Abstract In tumor immunotherapeutic vaccines, it is important to select tumor-associated antigen because of immunogenicity and oncogenic properties of tumor antigens. Many vaccination platforms were developed to enhance immunogenicity of antigens. In addition, many strategies are using tumor antigens in artificially mutated or truncated forms to eliminate oncogenic function of antigens. On the other hand, as the T cell immune responses depend on the recognition of epitopes that are loaded on the MHC class I molecules, it is important to maintain the original size as much as possible. In this study, we engineered HER2 antigens with four different forms, K684, K965, K1001, and K1117 and tested immunogenicity in B cell and monocyte based vaccine models. In murine models, we observed antigen specific T cell response in the antigen size dependent manner and antigen specific antibody response in the antigen expression dependent manner.
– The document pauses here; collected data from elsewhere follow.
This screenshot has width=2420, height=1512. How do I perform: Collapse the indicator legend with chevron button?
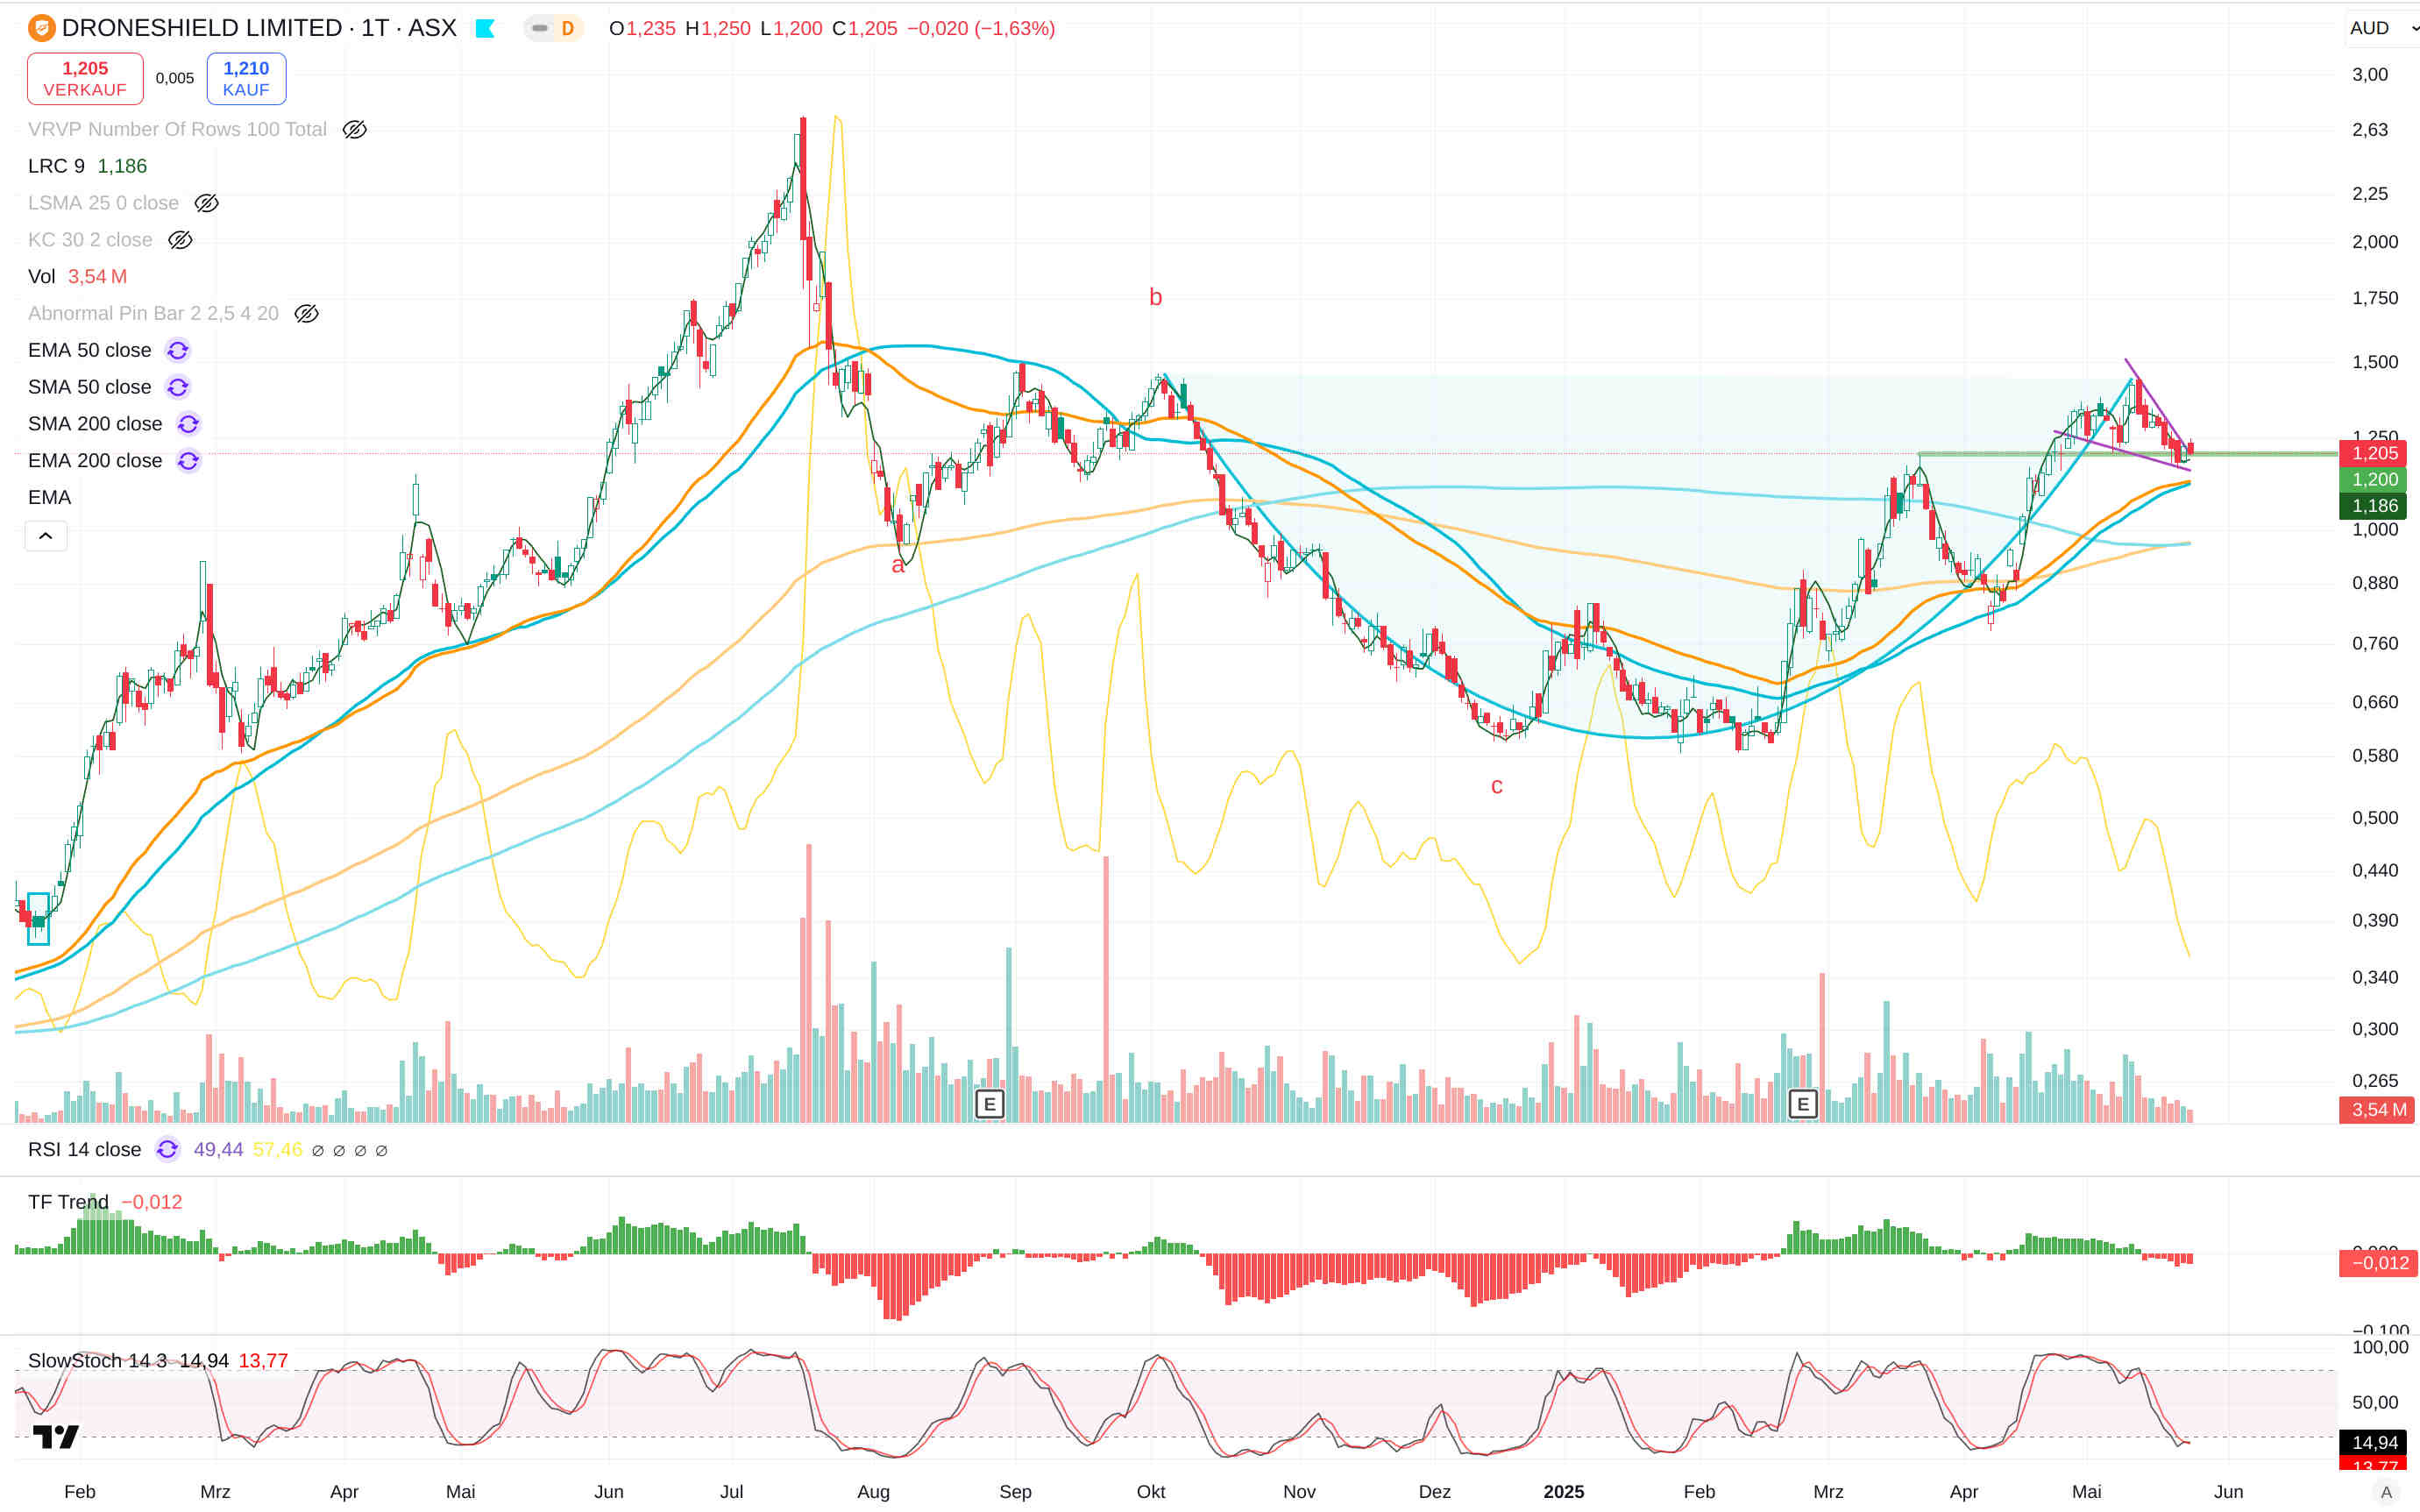pos(46,536)
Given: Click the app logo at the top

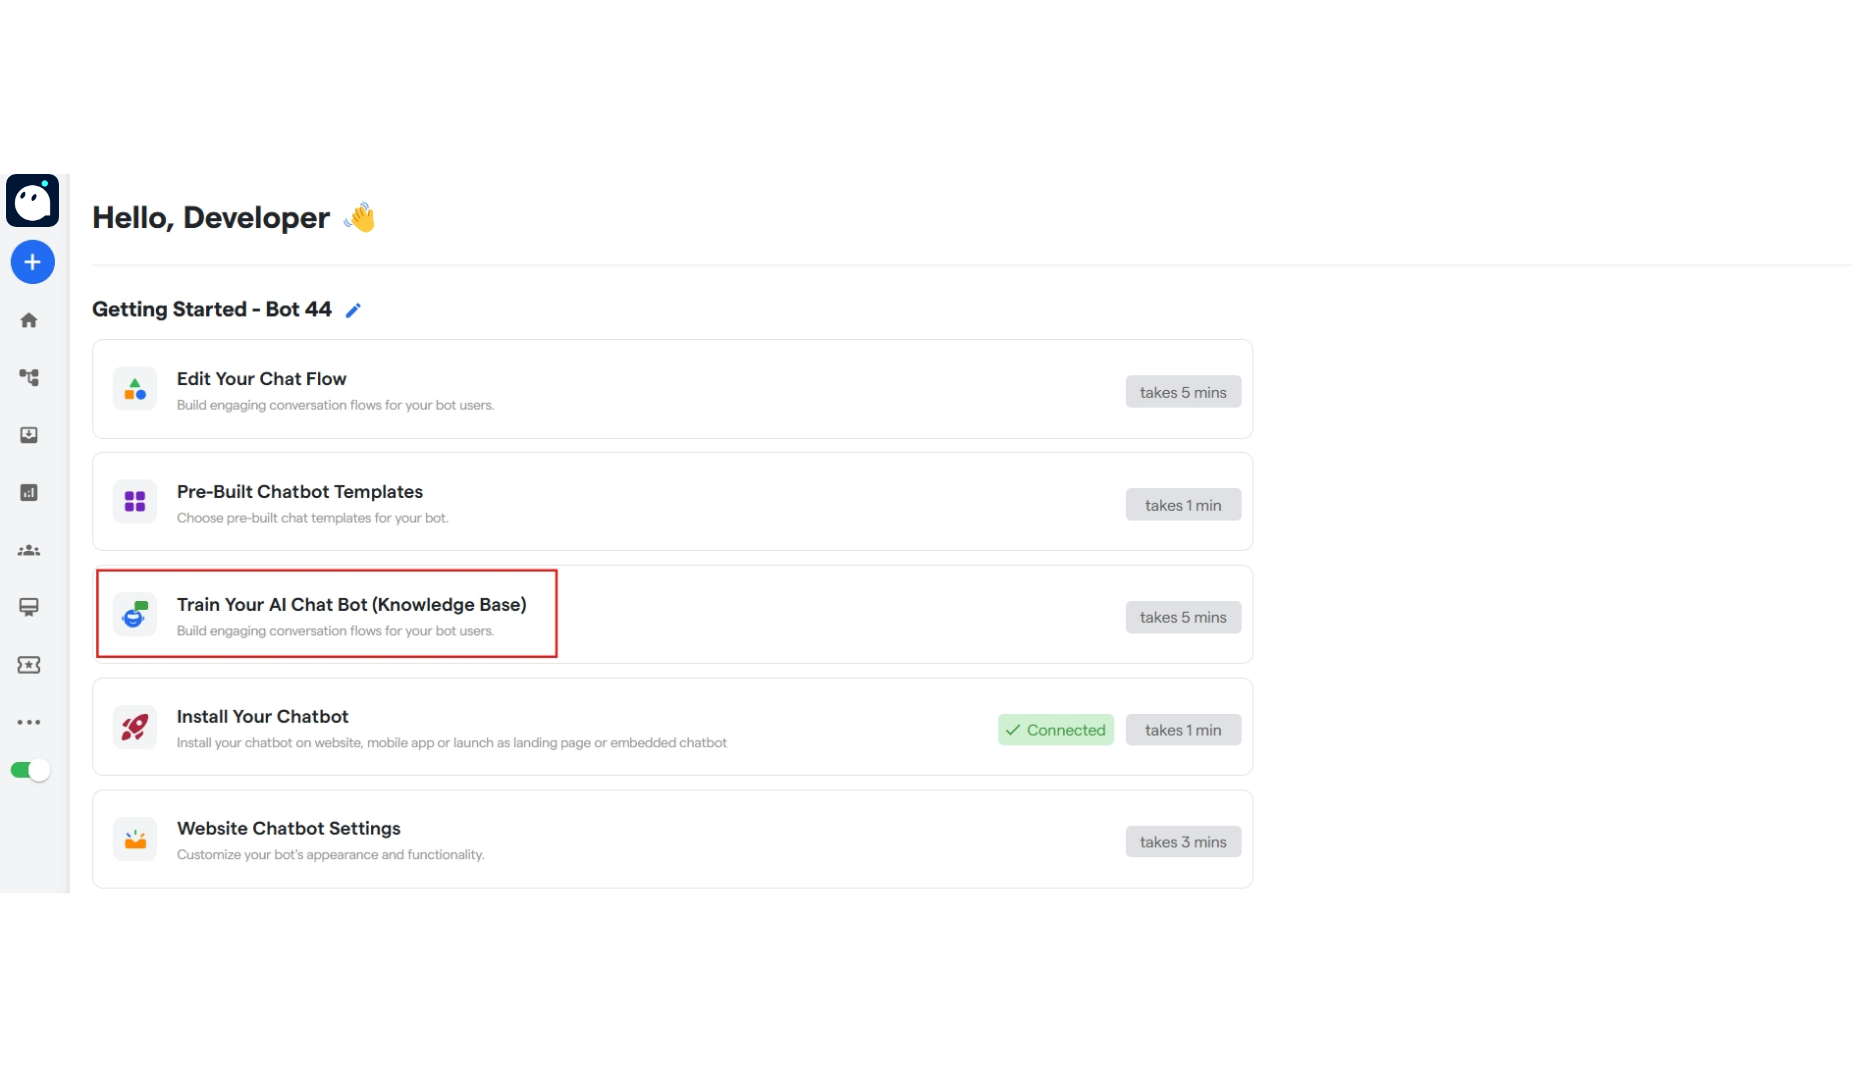Looking at the screenshot, I should pyautogui.click(x=33, y=200).
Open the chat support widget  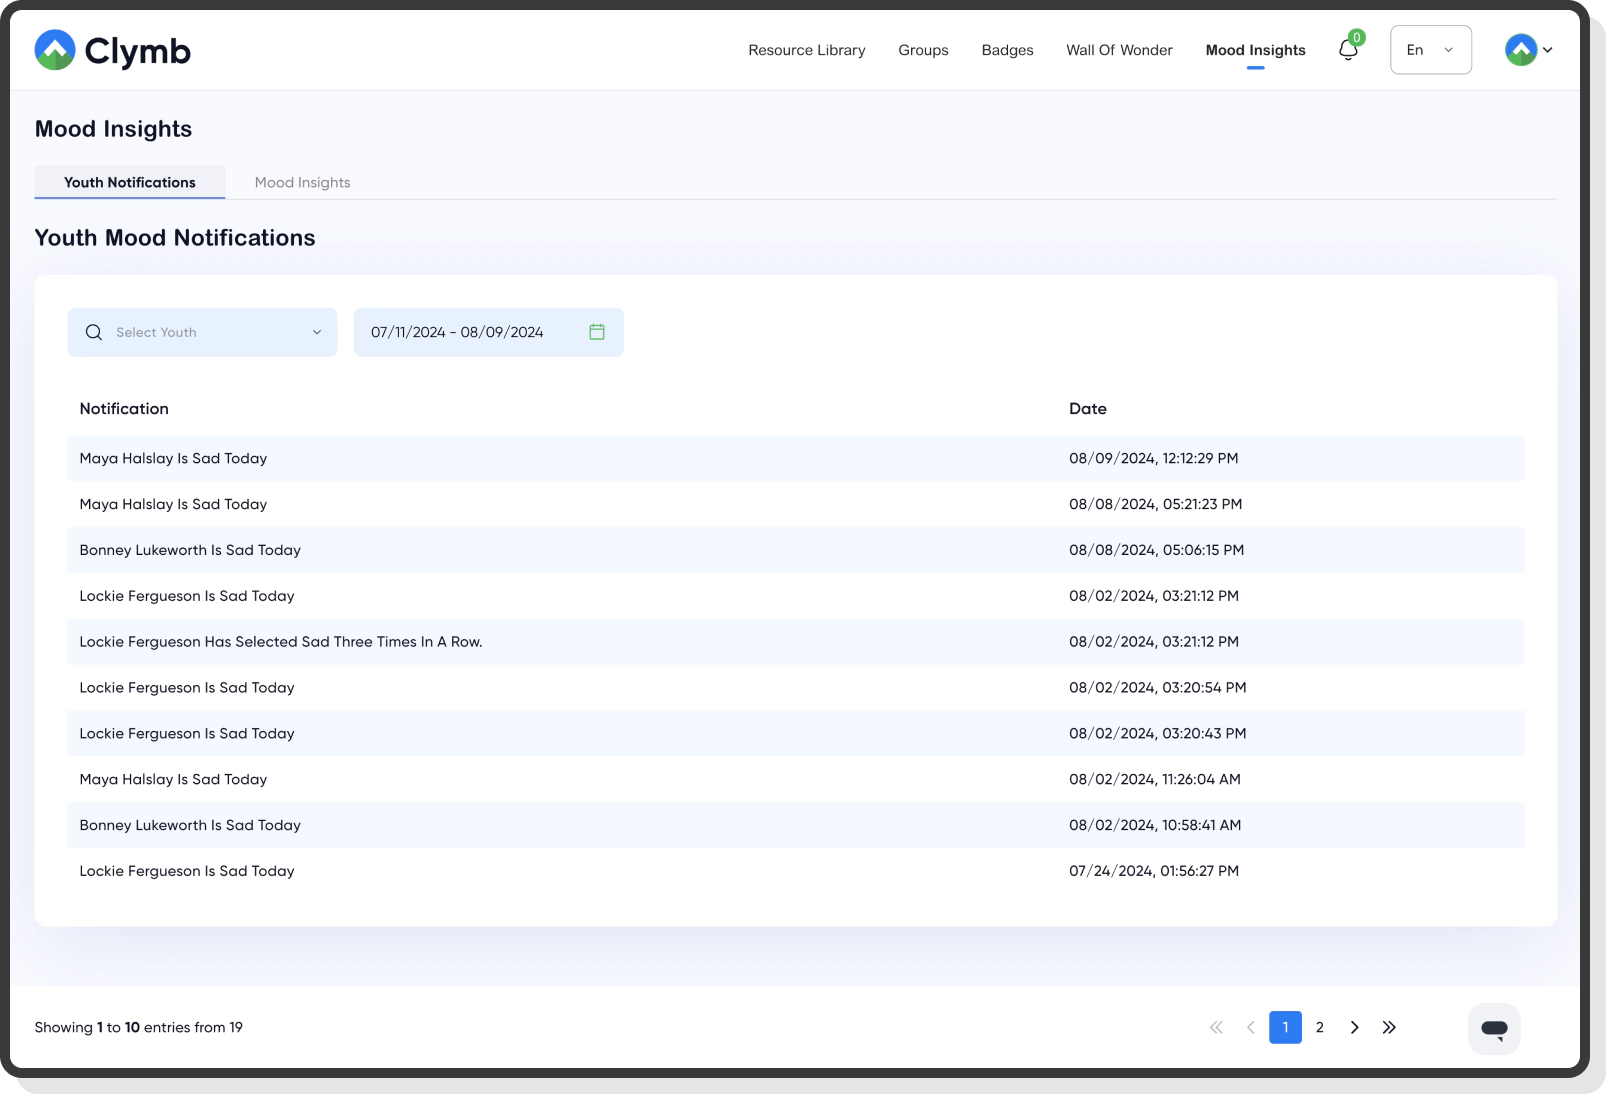click(1493, 1028)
We also tested tumor therapeutic models with full-length HER2 expressing CT26. All of four antigens showed tumor suppression in full-length HER2 expressing CT26 tumor models and K1117 showed highest therapeutic effect. In addition, the K1117 showed significant therapeutic effect in HER2 intracellular domain expressing CT26 tumor models compared to the K684. Moreover, in human PBMC studies, the K1117 showed better CD4 and CD8 T cell responses than the others did. These data suggested that antigens containing wide epitope repertoire could show better therapeutic effect.